Direct PR base sync is a later mutating publication gate for direct non-stacked landing.action: pr builds. After all plans merge and before validation, eforge fetches origin/<baseBranch> and rebases the artifact branch onto that fetched base. Immediately before PR creation, eforge fetches the base again; if it advanced after validation, eforge performs a bounded resync plus command validation and PRD/acceptance validation retry before attempting the PR again. If the retry budget is exhausted or sync cannot complete, landing fails closed with landing:skipped rather than opening a stale PR.

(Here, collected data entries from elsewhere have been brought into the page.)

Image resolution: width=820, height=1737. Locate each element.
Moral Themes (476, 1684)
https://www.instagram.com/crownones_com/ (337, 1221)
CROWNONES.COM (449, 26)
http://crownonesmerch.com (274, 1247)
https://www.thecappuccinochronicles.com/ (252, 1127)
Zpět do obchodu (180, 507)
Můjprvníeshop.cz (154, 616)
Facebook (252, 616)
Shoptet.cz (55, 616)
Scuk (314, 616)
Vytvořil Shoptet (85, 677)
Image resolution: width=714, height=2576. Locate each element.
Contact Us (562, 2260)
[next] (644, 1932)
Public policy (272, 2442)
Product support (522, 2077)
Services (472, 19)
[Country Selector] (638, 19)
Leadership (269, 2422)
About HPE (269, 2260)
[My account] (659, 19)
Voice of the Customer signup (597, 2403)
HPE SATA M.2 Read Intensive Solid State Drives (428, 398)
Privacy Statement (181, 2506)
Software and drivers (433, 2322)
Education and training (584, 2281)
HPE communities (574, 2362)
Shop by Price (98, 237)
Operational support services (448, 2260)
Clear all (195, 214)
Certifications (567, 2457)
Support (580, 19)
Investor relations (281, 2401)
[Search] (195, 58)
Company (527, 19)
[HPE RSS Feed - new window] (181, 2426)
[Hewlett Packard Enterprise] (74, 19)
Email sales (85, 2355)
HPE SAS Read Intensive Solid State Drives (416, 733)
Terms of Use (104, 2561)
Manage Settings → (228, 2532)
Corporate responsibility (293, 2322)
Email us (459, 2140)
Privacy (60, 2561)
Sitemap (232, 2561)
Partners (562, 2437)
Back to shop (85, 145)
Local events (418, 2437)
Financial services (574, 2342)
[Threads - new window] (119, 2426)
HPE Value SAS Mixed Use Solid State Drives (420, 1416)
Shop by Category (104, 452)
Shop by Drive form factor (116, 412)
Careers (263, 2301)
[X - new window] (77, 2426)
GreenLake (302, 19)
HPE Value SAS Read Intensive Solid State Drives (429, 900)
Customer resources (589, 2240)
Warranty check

Stacked PR landing does not use the direct non-stacked PR base sync path. Instead, it stays behind the stack provider boundary: eforge runs provider repo sync, branch restack, and a remote-base freshness proof for the branch being submitted. Manual eforge stack sync remains the separate whole-stack maintenance path after trunk or parent branches move.
Per-Role Tuning
Fine-tune individual agent roles without reassigning them to a different tier:
agents:
roles:
builder:
effort: high
maxTurns: 80
reviewer:
promptAppend: |
## Project Rules
- Flag raw SQL queries
- Require error handling for all async operations
formatter:
effort: lowAvailable per-role fields: tier, effort, thinking, maxTurns, allowedTools, disallowedTools, promptAppend, shards (builder-only). Per-role overrides do not change the harness or model directly; move the role to a different tier with tier when one role should use a different tier recipe.
Custom Prompts
Override any bundled agent prompt by placing a .md file in eforge/prompts/ with the same name as the role:
agents:
promptDir: eforge/promptsIf eforge/prompts/reviewer.md exists, it replaces the bundled reviewer prompt entirely. Use promptAppend on a role for additive rules instead of full replacement.
Hooks
Hooks are fire-and-forget shell commands triggered by eforge events - useful for notifications, logging, and external integrations:
hooks:
- event: plan:build:complete
command: "notify-send 'Build complete'"
timeout: 5000
- event: plan:build:failed
command: "curl -X POST $SLACK_WEBHOOK -d '{\"text\": \"Build failed\"}'"Hooks do not block the pipeline. See the Hooks section in the Configuration Reference for field details and the Integrations page for examples.
Full Reference
For the complete eforge/config.yaml schema with all fields, types, and defaults, see the Configuration Reference.